I don't hold that against Joe, but I also don't think that being confronted by a powerful, uber smart, fully realized black woman on the political field of battle should hurt his feelings so badly if he wants to stay in play. And he definitely should not come unprepared because he thinks his benevolence in the past has given him a pass on dealing with a grown woman as an equal. Some of the elements of her case were debatable but her experience of her experience was not. Joe Biden missed a huge opportunity, and it is only one of the huge opportunities he keeps blowing through because he thinks he deserves a pass, and we do not live in that world anymore.
Harris will seize every single challenge as a chance to hone her knives for Donald Trump, and Trump knows it. Biden will struggle. I believe that he stays in through the fall, up to the primaries, barring some unforeseen external. (And we should all never underestimate the effect and consequence of things not yet seen.)
If my premise holds, Kamala Harris rises to the top in the primaries, and when it becomes clear that she is the middle ground between the middle and the left Joe Biden will step aside. It may take the intervention of the one person we all know who can lean in and say "Buddy, you need to do the right thing," but I believe he will. And then he will take a minute before he comes out with a full-throated support for the presidency of Kamala Harris and he will throw his whole campaign apparatus behind her.

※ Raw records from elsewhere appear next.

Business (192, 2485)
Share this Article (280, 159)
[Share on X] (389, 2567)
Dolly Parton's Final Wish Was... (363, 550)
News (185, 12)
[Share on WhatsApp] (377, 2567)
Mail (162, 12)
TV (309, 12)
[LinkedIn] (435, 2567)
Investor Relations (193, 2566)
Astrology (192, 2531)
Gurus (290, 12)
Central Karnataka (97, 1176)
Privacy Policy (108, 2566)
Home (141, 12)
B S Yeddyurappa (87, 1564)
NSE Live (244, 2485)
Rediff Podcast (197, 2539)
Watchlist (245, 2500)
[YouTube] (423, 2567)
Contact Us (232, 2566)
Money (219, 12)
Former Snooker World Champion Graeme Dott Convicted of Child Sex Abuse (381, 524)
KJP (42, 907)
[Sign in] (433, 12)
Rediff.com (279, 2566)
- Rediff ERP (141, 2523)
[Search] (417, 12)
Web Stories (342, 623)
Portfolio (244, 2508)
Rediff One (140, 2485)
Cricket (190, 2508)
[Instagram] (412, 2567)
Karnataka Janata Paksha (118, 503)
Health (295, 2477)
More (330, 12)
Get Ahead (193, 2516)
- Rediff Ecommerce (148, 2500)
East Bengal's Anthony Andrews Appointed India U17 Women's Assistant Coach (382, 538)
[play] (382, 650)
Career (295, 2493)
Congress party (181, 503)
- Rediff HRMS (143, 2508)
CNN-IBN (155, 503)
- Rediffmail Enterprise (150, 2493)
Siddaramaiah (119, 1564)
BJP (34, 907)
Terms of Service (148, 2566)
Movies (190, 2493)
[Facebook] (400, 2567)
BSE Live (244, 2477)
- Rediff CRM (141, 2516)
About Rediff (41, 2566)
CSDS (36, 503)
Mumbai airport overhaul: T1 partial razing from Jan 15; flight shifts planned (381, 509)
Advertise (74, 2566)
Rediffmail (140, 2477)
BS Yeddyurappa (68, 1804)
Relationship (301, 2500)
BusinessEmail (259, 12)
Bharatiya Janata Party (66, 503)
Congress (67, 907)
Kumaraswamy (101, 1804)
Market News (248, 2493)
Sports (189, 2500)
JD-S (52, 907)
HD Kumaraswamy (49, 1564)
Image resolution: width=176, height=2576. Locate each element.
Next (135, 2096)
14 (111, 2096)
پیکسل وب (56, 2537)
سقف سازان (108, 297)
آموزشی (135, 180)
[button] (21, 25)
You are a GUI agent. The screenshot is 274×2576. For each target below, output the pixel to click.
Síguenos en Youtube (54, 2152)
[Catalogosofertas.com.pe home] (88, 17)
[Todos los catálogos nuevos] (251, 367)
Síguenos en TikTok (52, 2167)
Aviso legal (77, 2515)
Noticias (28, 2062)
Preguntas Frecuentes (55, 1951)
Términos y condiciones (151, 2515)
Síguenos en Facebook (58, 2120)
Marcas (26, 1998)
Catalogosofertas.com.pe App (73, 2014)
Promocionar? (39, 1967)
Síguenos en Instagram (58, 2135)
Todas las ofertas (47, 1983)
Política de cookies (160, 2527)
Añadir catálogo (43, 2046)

Barack Obama will wait in the wings so there is a very public demonstration of mended fences and party solidarity, then he will step up with all he got, as will all the other Democratic candidates, because the singular mantra is "Beat Trump."
That is why it is so important that no matter how harsh the moment may appear, the attacks can never get personal.
Leave the "showing my fat ass" portion of the program to the village idiot.
And finally, I do not think Donald Trump survives mano a mano having the case against him prosecuted by Kamala Harris – for one night, let alone three – without losing his grip and saying what he is really thinking to a black woman. And we all know what he is thinking, he can't help it. It will be exponentially worse for Trump than sitting across from Robert Mueller ever might have been, and – short of death – there's no way out that doesn't reveal him for the coward he is, even to his base.
I've heard the argument that his base won't care, but they don't matter anyway. Nothing affects or changes them. What will matter to most people who have even a thread of decency left is that that is not and never will be what they want to be aligned with, not anytime, not anywhere. And once he's said it in front of God and everybody, you are either okay with it, or you're not. Pure and simple.
And if that is still insufficient to end this surreal horror show then we may as well all just start drinking heavily and waiting to die.